◆ SET TASK
In the stretch of rows from the line containing "Where should I click to: Pick the year" through the line containing "tap(1852, 375)", change "line sample" to "legend swatch" and give those rows again with nothing else altered.

◆ ENTRIES
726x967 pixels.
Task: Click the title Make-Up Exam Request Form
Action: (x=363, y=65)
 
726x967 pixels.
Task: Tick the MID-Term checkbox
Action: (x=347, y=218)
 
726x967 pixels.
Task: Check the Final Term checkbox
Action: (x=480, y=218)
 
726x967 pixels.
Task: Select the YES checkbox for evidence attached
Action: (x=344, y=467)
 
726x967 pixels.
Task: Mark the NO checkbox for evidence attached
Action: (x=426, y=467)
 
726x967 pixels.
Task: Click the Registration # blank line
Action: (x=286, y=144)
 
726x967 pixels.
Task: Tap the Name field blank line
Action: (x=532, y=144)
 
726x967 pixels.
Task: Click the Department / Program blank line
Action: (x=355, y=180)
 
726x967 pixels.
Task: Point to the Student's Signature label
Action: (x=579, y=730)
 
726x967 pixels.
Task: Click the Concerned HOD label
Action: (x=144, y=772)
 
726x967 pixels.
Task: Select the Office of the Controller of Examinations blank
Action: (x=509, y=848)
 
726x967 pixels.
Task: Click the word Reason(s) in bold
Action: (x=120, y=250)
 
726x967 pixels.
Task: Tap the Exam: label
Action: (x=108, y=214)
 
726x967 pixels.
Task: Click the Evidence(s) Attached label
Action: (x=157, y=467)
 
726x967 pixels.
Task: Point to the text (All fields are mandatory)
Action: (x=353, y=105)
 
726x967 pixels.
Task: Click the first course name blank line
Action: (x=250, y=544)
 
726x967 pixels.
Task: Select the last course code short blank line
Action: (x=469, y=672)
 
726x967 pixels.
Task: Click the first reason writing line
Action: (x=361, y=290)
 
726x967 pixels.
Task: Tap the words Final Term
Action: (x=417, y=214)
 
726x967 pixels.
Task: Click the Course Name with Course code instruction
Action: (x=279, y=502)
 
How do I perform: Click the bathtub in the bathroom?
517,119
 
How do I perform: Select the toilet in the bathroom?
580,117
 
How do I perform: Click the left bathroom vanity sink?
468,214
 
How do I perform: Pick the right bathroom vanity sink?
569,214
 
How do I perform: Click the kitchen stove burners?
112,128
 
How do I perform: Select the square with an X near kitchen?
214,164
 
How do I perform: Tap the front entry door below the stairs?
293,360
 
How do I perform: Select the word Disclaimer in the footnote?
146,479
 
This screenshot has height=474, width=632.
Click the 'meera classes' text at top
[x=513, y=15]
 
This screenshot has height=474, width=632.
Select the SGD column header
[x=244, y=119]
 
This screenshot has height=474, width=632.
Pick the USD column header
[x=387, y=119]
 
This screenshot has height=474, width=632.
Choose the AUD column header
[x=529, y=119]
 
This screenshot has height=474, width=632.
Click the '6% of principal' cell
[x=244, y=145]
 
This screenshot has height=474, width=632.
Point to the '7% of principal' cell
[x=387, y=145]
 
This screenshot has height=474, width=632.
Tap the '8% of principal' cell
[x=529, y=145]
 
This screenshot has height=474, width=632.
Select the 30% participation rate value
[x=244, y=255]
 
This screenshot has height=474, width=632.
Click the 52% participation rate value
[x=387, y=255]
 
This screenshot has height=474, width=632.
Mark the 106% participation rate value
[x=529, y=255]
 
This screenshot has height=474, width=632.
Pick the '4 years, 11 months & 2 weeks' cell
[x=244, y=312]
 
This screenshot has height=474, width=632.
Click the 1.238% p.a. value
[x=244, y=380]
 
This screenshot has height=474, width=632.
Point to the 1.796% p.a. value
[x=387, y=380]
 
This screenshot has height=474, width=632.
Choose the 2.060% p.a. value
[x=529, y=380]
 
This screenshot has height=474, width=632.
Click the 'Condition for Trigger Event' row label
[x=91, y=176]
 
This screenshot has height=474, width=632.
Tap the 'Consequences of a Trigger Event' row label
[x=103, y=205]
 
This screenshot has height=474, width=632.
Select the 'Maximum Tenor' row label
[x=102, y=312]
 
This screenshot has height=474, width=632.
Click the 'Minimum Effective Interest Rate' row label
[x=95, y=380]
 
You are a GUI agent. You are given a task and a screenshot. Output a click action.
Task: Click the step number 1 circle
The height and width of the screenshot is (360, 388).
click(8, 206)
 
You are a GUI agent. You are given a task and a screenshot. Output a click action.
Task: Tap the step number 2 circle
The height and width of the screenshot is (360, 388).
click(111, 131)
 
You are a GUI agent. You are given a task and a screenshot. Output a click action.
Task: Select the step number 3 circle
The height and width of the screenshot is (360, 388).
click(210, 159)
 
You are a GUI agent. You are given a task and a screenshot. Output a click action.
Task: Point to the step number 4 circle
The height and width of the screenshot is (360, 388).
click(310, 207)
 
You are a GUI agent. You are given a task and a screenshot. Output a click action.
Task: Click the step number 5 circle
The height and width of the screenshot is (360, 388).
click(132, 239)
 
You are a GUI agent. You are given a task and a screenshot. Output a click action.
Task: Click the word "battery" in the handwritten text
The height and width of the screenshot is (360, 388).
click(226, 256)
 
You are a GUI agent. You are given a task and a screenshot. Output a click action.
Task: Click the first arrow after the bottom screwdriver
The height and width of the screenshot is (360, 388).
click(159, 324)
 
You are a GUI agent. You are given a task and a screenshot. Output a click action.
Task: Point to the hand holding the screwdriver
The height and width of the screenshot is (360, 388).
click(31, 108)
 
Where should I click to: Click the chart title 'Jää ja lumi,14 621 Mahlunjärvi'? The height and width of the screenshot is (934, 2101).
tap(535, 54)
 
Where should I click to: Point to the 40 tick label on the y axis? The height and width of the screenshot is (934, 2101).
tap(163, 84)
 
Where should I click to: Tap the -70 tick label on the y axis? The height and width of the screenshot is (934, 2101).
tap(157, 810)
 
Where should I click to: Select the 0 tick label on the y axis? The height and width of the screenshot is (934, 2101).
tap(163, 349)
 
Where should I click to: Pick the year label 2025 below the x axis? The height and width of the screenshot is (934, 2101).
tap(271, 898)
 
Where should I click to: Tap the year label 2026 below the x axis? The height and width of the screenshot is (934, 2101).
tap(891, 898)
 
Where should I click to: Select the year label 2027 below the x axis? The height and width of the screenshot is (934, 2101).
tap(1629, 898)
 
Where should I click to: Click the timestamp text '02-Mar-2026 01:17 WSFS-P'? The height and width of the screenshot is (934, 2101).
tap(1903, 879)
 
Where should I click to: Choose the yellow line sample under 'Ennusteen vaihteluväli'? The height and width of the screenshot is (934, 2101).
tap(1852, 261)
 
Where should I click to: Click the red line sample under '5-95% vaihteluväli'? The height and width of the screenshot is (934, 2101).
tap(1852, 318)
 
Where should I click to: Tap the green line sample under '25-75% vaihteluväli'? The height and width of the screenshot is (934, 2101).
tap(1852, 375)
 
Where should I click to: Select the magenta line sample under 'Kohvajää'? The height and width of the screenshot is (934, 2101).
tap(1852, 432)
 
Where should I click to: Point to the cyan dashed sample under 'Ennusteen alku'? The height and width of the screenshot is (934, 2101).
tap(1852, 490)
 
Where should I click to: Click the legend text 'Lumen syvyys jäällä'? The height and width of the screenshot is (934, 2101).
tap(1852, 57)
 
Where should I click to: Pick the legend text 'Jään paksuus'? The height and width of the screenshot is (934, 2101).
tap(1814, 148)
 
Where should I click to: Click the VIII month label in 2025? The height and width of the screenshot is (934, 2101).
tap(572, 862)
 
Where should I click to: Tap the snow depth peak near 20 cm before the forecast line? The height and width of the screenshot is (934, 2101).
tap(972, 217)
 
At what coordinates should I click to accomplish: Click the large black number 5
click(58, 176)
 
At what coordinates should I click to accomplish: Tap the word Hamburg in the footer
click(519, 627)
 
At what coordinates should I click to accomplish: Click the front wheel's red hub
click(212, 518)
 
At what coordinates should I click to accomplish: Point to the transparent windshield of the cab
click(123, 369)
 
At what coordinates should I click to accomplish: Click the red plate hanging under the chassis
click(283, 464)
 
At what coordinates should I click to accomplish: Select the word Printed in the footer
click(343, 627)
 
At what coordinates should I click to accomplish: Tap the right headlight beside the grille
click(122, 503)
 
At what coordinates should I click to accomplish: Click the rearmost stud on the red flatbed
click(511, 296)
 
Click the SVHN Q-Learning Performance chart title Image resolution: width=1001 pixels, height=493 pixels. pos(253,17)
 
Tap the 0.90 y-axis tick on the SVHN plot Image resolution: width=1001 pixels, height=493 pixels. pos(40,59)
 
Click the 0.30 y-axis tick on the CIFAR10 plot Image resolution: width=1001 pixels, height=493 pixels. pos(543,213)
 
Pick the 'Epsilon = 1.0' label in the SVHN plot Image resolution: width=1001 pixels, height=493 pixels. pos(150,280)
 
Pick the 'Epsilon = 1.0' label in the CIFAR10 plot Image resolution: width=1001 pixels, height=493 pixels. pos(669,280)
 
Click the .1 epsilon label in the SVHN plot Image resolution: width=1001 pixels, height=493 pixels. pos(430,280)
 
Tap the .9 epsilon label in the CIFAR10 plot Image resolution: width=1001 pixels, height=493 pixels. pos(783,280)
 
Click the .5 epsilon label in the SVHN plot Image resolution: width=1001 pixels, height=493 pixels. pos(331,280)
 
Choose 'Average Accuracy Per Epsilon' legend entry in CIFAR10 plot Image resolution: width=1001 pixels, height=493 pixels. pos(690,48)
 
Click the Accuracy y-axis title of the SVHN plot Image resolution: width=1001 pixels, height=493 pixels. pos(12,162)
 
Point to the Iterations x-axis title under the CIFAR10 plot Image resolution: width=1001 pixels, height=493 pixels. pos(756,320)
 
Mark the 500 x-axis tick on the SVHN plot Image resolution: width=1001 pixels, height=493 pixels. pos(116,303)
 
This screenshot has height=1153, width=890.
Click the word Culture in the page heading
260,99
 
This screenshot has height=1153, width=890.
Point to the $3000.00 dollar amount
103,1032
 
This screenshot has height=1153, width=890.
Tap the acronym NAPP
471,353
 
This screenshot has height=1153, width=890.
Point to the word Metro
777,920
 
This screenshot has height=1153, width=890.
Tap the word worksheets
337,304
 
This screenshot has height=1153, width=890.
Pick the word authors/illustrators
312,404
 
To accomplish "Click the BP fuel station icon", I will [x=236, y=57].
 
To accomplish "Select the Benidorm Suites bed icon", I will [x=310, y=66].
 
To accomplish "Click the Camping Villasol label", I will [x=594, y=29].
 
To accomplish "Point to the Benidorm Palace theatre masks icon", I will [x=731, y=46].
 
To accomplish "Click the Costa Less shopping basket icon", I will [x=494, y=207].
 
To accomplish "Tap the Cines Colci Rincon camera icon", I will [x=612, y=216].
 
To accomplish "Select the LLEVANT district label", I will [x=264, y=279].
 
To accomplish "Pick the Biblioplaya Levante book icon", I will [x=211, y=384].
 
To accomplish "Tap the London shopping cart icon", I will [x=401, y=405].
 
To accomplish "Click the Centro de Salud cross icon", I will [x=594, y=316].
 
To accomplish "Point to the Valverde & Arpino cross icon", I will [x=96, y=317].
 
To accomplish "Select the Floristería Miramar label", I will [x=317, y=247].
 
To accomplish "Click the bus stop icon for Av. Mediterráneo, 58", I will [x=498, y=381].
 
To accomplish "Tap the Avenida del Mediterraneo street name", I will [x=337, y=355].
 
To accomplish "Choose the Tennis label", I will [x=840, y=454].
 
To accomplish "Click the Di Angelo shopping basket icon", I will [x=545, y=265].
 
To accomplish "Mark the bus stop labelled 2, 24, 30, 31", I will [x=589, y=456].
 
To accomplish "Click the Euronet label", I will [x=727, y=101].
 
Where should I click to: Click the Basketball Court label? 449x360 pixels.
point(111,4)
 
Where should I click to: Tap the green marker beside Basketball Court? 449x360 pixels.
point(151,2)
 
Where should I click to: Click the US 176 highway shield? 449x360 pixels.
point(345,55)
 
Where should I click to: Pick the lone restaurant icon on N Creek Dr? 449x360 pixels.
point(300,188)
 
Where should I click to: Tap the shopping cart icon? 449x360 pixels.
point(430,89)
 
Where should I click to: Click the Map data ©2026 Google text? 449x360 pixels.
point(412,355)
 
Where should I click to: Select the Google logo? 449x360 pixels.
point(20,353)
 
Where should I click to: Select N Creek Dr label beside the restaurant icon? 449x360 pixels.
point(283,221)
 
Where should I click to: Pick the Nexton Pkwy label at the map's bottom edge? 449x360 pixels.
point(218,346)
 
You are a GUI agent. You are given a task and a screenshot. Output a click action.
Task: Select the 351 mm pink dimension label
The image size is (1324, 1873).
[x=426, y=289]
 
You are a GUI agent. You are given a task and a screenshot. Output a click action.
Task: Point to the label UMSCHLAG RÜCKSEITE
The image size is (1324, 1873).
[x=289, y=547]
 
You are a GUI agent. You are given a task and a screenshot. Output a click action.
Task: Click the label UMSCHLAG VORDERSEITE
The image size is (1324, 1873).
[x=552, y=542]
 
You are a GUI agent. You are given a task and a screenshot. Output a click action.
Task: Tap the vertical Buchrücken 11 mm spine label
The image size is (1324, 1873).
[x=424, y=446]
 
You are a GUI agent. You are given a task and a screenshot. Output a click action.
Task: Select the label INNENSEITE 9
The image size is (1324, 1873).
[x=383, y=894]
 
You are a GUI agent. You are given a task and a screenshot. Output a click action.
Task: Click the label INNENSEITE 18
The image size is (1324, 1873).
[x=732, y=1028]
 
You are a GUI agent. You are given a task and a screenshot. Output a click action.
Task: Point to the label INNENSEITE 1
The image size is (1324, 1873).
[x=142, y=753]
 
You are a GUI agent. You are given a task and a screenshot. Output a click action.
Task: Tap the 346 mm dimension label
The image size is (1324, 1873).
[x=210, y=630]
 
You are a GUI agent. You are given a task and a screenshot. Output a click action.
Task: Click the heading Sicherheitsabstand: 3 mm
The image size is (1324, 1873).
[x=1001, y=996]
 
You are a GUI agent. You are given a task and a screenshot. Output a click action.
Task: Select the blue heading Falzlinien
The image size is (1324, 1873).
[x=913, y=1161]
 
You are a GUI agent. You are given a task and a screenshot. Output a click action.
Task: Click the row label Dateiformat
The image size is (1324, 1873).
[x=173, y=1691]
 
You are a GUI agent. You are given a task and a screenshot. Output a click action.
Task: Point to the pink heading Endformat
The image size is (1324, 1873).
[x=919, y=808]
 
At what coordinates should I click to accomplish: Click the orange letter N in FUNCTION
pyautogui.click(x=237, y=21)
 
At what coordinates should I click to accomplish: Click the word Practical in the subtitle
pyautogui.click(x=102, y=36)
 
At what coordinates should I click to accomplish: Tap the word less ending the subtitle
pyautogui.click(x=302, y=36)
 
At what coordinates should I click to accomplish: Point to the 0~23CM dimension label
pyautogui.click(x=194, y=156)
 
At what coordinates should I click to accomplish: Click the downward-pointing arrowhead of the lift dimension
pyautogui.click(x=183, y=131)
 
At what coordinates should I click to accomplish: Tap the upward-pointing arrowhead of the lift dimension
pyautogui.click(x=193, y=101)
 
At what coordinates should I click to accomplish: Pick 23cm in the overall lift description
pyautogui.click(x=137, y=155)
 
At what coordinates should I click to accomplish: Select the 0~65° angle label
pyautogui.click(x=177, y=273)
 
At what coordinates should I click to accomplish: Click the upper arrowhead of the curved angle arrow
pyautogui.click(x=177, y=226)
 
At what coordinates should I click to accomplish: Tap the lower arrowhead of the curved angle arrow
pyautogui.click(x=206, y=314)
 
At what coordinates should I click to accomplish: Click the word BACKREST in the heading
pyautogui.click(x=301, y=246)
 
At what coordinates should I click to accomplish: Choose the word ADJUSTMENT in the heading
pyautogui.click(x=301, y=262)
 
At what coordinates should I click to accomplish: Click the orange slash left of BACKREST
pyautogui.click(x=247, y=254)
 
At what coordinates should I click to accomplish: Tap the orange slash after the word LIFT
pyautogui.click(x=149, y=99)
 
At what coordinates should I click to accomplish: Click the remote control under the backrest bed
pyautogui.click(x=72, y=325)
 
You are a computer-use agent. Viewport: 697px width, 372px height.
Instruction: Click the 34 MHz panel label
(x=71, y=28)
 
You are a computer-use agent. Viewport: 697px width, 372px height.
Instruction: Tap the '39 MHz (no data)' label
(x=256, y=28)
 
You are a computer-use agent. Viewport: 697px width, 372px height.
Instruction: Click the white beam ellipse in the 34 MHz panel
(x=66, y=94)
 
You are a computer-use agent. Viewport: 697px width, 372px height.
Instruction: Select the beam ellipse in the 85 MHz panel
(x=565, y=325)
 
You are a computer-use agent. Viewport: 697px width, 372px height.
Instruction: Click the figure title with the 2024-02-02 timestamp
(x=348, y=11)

◆ TASK RESPONSE
Where should I click to: Pick the year label 2025 below the x axis? The height and width of the screenshot is (934, 2101).
tap(271, 898)
 
Where should I click to: Tap the year label 2026 below the x axis? The height and width of the screenshot is (934, 2101).
tap(891, 898)
 
Where should I click to: Select the year label 2027 below the x axis? The height and width of the screenshot is (934, 2101).
tap(1629, 898)
 
Where should I click to: Click the timestamp text '02-Mar-2026 01:17 WSFS-P'? The height and width of the screenshot is (934, 2101).
tap(1903, 879)
 
Where should I click to: Choose the yellow legend swatch under 'Ennusteen vaihteluväli'? The height and width of the screenshot is (934, 2101).
tap(1852, 261)
 
Where should I click to: Click the red legend swatch under '5-95% vaihteluväli'? The height and width of the screenshot is (934, 2101).
tap(1852, 318)
 
Where should I click to: Tap the green legend swatch under '25-75% vaihteluväli'? The height and width of the screenshot is (934, 2101).
tap(1852, 375)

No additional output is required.